Nie musisz. Jest nie do obrony.
„””
Natomiast ośmielam się obstawać przy opinii, że bardzo wielu oddziaływań, skutków odległych, wzajemnych powiązań, złożoności procesów, ani medycyna ani farmakologia po prostu jeszcze nie zna.
„””
Wiesz co to jest stawianie chochola? Pokaz jednego powaznego naukowca czy farmakologa ktory twierdzi inaczej.
„””
Często działa metodą prób. Sporo na ten temat czytałam zarówno lekarzy klinicystów jak i rozmaitego autoramentu materiałów informacyjnych. Wystarczy zresztą przeczytać uważnie kilka prac doktorskich bronionych na uczelniach medycznych. Tam wyrażenie „prawdopodobnie zachodzi…” albo „przypuszczać należy…” w odniesieniu do pośrednich stadiów terapii nie należy do rzadkości.
„””
Ale mozesz w prostych zolnierskich slowach napisac o co ci chodzi?
Bo to ze istnieja proby kliniczne o nieznanym w momencie ich planowania wyniku to jest banal, podobnie jak defensywny jezyk wnioskow w pracach naukowych.
mtwapa – przecież nie piszę dysertacji!
W krótkich żołnierskich, mówisz? Będziemy jeszcze setki razy czytać, że znany i stosowany na X specyfik, okazuje się dobroczynny również na Y, przy czym X nie ma nic wspólnego z Y. Albo jakoś podobnie. Wiedza nasza jest jeszcze jak sito dziurawa. Chwała tym, którzy tę materię uzupełniają. I tyle.
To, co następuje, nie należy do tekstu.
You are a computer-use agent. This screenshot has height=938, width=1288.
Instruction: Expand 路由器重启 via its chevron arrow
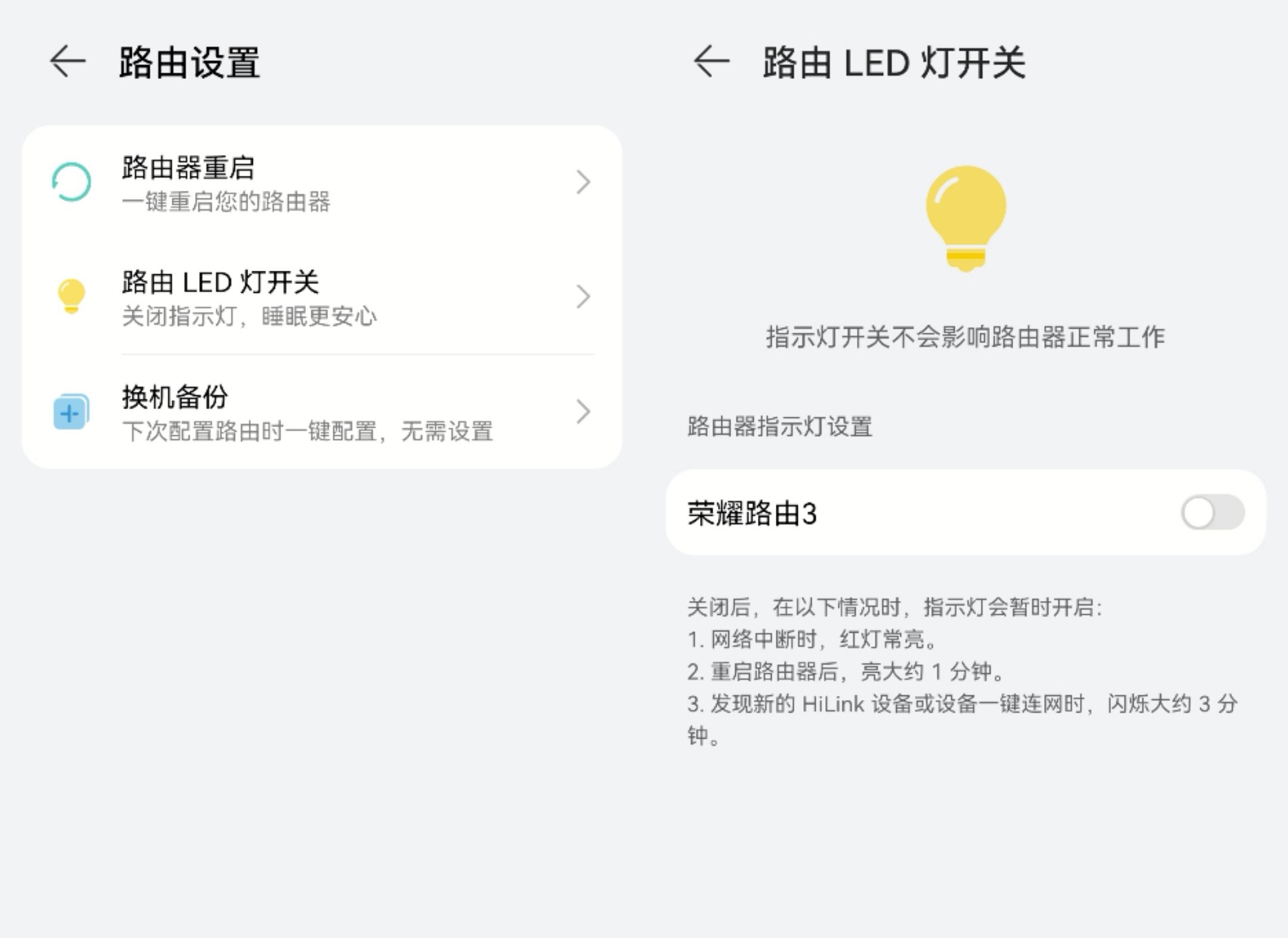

Dziękuję wszystkim za porady. Już mi lepiej 🙂
Faktycznie nie ma sensu brać takich dawek aspiryny. Zastosowałam wygrzewanie i imbir w herbacie, na razie jest ok.
Gorzej, jak się okaże, że szczepionki przeciwgrypowe zapobiegają też reumatyzmowi. Wtedy będę musiała się do nich przekonać.
@Marit
„coś reumatycznego” i „bolące drobne stawy rąk” to bardzo nieprecyzyjne określenia, ale chciałbym skorzystać z tej okazji i ostrzec, że CHOROBY REUMATYCZNE potrafią być bardzo poważne, nie należy ich lekceważyć i próbować leczyć domowymi sposobami. Warto skonsultować się z lekarzem, zwłaszcza że w przypadku wielu z tych chorób wczesne rozpoczęcie leczenia daje nieporównywalnie lepsze efekty niż leczenie odwlekany aż do chwili gdy jest już naprawdę źle.